Aussi étonnant que cela peut paraître, et malgré sa proximité avec la Terre, depuis l’an 2000, seules deux missions spatiales ont visité Vénus. En 2006, la sonde de l’Agence spatiale européenne Venus Express a rejoint la planète pour une mission qui a duré jusqu’en 2014 puis, un an plus tard, après un parcours rocambolesque, c’était au tour de la Japonaise Akatsuki. Aujourd’hui, l’Inde réaffirme son intérêt pour Vénus, et si le financement suit, une mission spatiale pourrait être lancée dès 2023.

Malgré l’échec de Chandrayaan-2 sur la Lune, les ambitions indiennes dans le domaine de l’exploration robotique sont intactes. Il y a quelques jours, une équipe de scientifiques et d’ingénieurs de l’Agence spatiale indienne, l’Isro, a relancé l’idée du développement d’une mission à destination de Vénus. S’appuyant sur des travaux antérieurs, cette équipe a détaillé sa proposition lors d’une réunion d’un groupe d’experts de Vénus qui s’est tenue la semaine dernière aux États-Unis, rapporte le site Internet space.com.

L’idée de l’Isro serait d’envoyer une sonde dotée d’une douzaine d’instruments scientifiques dont « l’objectif principal serait de cartographier la surface et le sous-sol vénusiens » a déclaré Nigar Shaji, un scientifique de l’Isro. Une cartographie du sous-sol aurait comme principal intérêt de localiser les points chauds associés à une activité volcanique et que l’on suppose éparpillés un peu partout sur Vénus. Voire de détecter les manifestations du volcanisme vénusien dont les scientifiques pensent qu’il est encore aujourd’hui très actif.

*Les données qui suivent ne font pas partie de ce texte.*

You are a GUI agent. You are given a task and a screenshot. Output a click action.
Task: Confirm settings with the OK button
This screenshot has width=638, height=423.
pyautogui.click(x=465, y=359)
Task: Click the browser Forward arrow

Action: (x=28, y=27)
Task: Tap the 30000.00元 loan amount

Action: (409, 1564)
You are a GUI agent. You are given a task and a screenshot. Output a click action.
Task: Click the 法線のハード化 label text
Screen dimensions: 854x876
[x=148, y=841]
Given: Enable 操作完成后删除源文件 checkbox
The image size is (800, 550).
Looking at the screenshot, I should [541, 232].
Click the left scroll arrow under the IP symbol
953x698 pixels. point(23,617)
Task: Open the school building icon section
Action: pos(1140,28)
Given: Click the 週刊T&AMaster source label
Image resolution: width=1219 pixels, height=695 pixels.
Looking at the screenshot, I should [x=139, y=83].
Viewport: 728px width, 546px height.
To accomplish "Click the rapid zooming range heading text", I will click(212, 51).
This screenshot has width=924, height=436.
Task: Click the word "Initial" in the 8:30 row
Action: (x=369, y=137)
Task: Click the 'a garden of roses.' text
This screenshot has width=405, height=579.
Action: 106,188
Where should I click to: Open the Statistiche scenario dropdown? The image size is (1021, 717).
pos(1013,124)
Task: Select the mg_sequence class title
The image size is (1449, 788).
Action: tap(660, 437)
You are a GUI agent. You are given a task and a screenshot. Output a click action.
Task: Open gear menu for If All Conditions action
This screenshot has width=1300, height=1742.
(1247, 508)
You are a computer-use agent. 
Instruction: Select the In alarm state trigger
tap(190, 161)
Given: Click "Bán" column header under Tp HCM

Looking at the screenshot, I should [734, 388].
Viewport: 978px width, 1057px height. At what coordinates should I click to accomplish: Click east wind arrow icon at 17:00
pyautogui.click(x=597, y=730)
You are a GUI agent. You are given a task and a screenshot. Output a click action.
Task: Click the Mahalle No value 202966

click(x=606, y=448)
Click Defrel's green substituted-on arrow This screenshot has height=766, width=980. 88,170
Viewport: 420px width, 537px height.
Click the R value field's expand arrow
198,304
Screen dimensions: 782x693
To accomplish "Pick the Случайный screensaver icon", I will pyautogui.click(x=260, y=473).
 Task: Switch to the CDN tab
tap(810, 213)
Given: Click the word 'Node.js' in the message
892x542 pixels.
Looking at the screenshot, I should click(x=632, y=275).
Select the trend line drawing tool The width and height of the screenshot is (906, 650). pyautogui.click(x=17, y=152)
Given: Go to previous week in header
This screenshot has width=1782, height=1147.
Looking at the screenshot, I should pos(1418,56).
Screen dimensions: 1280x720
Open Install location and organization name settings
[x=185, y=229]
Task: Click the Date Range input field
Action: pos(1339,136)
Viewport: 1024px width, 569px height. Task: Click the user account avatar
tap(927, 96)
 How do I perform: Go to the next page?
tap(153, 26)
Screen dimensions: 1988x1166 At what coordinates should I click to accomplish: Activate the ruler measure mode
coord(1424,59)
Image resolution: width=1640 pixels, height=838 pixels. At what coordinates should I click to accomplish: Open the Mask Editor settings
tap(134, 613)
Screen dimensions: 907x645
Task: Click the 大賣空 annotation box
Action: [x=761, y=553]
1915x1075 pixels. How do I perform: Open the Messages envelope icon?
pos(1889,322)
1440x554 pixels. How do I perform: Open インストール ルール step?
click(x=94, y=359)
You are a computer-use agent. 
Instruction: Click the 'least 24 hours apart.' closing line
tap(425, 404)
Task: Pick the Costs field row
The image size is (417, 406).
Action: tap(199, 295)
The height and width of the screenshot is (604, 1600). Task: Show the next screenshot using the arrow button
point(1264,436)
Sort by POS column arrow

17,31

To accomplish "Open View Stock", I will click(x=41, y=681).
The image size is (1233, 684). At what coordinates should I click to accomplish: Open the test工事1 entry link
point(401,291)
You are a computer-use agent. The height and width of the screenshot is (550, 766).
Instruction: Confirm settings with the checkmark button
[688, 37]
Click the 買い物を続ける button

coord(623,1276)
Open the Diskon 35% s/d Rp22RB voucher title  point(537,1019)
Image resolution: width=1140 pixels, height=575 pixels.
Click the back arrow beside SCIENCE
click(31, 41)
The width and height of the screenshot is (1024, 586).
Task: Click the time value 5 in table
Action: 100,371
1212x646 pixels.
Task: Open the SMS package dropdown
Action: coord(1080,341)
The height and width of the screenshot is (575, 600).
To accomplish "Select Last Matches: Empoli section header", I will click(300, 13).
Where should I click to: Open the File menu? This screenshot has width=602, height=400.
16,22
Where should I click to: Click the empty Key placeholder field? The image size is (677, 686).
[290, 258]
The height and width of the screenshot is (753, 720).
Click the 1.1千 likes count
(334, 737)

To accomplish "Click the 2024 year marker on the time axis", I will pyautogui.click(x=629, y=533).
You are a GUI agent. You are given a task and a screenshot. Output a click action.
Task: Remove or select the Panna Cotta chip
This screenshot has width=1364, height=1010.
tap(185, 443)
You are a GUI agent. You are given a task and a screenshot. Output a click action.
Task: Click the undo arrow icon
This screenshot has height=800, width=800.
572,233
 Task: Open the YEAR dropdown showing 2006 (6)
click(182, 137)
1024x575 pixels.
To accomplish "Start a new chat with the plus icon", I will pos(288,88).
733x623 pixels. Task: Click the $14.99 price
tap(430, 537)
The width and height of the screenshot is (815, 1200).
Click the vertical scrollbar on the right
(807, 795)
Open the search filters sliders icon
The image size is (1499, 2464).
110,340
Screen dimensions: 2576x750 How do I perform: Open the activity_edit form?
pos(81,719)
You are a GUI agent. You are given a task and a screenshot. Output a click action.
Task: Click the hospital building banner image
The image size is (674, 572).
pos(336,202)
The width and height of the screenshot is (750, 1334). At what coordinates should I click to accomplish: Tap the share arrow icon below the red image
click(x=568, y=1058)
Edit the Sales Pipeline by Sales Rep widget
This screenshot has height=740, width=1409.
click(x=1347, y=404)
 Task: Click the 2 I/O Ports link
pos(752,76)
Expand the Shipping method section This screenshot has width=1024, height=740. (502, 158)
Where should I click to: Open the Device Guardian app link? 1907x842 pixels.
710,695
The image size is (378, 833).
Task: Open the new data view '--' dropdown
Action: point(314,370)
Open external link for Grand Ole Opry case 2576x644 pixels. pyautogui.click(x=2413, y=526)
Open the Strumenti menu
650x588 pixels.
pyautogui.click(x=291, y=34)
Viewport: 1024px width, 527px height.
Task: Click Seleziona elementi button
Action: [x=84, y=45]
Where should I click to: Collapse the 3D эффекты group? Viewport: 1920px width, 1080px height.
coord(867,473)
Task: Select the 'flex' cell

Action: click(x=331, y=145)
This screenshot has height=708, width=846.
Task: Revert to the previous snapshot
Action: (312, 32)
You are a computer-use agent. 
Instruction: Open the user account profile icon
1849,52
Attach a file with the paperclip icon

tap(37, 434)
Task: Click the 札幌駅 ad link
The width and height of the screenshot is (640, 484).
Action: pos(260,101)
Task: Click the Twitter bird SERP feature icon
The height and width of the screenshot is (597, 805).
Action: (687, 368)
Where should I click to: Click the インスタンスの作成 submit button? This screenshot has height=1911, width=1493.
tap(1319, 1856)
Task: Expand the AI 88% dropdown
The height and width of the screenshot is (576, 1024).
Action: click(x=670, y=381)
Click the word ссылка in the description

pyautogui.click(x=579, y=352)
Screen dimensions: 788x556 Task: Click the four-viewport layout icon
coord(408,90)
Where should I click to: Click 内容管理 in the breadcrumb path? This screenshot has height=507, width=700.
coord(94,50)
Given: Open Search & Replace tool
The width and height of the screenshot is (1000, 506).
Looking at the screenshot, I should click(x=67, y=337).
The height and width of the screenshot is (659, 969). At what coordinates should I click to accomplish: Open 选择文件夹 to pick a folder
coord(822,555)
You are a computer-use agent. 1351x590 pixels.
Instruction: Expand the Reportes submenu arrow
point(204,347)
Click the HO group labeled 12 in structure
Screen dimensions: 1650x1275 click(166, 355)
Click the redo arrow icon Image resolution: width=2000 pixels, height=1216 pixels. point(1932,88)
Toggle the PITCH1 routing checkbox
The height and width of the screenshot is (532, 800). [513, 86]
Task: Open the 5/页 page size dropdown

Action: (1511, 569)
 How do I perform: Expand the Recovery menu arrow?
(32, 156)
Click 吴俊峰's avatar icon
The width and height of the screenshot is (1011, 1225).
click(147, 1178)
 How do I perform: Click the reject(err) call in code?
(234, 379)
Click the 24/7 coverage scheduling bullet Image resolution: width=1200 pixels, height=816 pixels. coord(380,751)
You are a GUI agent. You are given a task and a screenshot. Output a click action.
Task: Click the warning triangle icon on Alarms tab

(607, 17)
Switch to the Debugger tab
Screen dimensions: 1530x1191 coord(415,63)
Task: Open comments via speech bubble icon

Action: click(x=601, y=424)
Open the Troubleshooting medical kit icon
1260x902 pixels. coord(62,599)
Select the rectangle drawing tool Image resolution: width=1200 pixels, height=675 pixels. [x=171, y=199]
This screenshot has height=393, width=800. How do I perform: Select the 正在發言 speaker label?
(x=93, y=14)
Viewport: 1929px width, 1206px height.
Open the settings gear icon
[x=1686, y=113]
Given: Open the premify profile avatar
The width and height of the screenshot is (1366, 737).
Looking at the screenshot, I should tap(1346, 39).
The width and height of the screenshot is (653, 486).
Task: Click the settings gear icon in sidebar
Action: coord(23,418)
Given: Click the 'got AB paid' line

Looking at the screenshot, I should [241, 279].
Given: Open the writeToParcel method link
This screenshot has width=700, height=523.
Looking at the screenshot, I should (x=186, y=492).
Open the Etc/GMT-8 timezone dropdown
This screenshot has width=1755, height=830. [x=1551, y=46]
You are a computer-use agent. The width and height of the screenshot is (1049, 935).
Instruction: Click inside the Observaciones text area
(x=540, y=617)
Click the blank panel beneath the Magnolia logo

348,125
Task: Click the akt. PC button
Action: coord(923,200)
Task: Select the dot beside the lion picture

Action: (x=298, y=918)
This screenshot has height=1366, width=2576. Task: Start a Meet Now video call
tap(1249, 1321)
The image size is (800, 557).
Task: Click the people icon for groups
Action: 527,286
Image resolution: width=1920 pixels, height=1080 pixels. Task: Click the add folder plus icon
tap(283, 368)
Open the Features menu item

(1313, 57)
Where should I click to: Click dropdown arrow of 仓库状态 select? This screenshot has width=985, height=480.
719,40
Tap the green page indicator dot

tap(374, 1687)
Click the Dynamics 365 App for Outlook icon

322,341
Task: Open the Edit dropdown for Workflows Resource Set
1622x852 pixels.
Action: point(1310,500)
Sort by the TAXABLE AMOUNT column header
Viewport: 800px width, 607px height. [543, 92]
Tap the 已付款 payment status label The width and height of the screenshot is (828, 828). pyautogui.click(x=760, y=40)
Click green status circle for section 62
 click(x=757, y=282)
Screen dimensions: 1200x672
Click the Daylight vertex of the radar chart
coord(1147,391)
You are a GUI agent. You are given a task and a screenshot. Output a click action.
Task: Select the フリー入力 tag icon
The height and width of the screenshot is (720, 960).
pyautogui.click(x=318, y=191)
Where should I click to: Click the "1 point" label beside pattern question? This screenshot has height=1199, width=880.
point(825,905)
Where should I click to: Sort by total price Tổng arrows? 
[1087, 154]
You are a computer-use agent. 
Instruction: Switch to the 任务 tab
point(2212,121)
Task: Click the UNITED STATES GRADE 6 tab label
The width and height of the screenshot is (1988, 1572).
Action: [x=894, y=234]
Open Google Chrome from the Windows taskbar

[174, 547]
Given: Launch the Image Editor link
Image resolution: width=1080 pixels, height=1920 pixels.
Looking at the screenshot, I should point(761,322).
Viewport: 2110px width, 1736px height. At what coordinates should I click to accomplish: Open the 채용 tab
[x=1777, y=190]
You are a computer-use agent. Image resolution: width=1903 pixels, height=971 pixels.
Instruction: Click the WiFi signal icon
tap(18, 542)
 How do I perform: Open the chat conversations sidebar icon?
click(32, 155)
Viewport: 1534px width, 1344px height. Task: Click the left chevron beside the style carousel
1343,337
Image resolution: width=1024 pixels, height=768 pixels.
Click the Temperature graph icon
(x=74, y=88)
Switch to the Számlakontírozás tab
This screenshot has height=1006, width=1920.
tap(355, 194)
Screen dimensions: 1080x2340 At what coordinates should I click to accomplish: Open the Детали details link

La sonde aurait comme autres objectifs l’étude de l’atmosphère et l’ionosphère de la planète, ainsi que la manière dont Vénus interagit avec son proche environnement. Parmi les sujets d’études retenus, figurent principalement la surveillance des nuages l’activité électrique et de mystérieuses lueurs dans l’atmosphère de la planète.

L’Inde démontre son savoir-faire

Si cette mission est approuvée, elle pourrait être lancée en juin 2023 avec à son bord une charge utile d’une centaine de kilogrammes, ce qui est tout à fait comparable à celle des grandes missions américaines ou européennes. Cela montre aussi les progrès faits par l’Inde dans le domaine de l’exploration robotique, bien aidée il est vrai par des programmes de transferts technologiques venus des États-Unis, d’Europe ou de Russie et des collaborations scientifiques internationales.

Emmanuel Marcq, spécialiste de Vénus au Latmos, s’exprimant dans les colonnes du Figaro, est tout aussi conscient de cette maturité technologique et ne dit pas autre chose quand il souligne que « contrairement à leur mission martienne Mangalayaan de 2014 qui était essentiellement un démonstrateur technologique, ce projet d’orbiteur vénusien s’inscrit dans une démarche plus scientifique ».